══ Material for this task ══

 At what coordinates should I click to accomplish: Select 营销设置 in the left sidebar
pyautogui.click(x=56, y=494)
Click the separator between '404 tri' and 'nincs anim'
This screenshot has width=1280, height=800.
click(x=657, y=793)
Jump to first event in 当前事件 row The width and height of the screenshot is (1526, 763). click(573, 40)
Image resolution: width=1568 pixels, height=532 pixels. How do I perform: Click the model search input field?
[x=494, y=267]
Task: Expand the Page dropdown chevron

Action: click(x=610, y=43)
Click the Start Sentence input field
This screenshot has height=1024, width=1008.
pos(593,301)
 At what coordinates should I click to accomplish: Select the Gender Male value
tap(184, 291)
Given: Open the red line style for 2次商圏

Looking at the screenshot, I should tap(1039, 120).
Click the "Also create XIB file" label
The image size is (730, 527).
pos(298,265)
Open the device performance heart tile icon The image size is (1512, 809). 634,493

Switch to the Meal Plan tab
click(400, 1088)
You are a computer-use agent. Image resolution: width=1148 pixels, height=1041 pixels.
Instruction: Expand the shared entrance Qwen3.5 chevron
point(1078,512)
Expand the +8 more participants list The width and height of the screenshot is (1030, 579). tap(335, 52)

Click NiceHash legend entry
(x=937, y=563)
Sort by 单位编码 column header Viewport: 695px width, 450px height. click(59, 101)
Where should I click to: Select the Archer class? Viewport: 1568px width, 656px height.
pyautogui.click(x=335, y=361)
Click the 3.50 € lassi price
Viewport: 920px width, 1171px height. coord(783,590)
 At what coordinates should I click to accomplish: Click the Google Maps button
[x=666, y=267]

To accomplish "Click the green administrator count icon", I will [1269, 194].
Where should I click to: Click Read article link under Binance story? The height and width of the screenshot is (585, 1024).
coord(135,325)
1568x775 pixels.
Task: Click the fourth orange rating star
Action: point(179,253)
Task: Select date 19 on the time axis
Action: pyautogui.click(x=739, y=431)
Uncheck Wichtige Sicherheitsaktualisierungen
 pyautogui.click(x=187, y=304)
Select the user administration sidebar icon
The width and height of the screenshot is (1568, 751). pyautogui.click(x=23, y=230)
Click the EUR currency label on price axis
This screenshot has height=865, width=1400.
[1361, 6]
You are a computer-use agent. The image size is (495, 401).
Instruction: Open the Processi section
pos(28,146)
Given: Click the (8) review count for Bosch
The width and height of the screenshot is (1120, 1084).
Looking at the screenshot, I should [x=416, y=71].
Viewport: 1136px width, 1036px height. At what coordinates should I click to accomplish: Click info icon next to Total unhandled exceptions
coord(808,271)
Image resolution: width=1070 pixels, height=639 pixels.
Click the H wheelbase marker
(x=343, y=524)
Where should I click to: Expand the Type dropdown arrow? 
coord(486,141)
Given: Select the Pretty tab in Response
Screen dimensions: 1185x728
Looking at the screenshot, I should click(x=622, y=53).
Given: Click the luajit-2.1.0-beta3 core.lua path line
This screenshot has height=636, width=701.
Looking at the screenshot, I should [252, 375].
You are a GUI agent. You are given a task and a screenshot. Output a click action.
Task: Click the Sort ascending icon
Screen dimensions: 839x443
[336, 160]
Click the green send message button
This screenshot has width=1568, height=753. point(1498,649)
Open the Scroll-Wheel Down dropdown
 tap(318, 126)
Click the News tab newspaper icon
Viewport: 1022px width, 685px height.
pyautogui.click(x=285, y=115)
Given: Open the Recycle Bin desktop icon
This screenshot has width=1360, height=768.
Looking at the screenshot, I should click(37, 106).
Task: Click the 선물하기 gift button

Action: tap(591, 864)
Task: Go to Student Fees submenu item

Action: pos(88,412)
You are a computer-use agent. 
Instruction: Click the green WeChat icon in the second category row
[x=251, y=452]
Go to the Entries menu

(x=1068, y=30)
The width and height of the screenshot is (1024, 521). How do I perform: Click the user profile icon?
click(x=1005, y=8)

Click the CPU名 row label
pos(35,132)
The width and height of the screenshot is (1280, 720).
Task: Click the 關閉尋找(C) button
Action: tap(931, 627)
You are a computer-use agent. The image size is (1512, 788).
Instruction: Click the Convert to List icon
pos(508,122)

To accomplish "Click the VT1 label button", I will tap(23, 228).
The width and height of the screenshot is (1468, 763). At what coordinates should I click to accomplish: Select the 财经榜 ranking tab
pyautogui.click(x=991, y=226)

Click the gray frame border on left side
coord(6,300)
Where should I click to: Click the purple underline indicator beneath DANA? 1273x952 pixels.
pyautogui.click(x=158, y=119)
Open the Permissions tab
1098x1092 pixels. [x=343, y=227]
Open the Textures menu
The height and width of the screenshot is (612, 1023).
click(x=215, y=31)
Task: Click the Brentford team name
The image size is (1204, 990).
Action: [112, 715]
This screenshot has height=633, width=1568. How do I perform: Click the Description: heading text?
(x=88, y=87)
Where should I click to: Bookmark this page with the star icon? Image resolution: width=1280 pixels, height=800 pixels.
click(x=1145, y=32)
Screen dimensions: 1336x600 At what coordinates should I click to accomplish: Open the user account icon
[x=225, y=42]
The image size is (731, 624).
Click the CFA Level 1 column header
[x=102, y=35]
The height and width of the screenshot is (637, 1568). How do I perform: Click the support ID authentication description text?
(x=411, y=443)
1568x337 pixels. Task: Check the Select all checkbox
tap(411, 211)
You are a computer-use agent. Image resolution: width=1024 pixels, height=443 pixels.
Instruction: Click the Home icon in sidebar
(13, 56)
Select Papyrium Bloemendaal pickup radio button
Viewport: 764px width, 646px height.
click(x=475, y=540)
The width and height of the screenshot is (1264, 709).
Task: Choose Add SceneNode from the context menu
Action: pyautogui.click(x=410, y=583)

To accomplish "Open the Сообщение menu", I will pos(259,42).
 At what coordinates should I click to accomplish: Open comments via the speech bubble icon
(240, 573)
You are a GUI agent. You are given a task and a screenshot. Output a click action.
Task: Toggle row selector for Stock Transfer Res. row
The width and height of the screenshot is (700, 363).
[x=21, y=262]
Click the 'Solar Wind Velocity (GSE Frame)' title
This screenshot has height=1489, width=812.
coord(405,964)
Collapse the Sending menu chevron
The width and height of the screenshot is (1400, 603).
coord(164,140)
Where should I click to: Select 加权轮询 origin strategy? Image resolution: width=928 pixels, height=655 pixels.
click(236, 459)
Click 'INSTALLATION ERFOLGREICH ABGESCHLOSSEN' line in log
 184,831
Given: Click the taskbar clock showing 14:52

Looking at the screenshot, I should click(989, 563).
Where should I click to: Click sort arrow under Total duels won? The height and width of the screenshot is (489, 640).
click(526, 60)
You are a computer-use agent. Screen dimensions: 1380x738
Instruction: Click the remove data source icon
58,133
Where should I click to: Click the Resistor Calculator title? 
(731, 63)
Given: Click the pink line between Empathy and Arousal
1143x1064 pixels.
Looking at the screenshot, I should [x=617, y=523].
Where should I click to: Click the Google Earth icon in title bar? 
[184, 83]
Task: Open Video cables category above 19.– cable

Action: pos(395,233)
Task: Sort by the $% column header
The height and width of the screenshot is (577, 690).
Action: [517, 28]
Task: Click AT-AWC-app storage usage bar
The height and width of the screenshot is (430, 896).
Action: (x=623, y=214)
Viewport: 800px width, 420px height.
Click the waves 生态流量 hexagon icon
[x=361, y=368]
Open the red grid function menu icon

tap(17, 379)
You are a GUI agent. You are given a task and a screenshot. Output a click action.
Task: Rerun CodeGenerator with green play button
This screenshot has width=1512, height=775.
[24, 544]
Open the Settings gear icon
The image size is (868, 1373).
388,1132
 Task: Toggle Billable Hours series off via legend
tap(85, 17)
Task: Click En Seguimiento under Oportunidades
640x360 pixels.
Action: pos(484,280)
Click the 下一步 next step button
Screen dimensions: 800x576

═══

What to produce: From the data above, copy each line that has the string "will".

Solved problem:
To accomplish "Click the green administrator count icon", I will [1269, 194].
To accomplish "Click the VT1 label button", I will tap(23, 228).
To accomplish "Open the Сообщение menu", I will pos(259,42).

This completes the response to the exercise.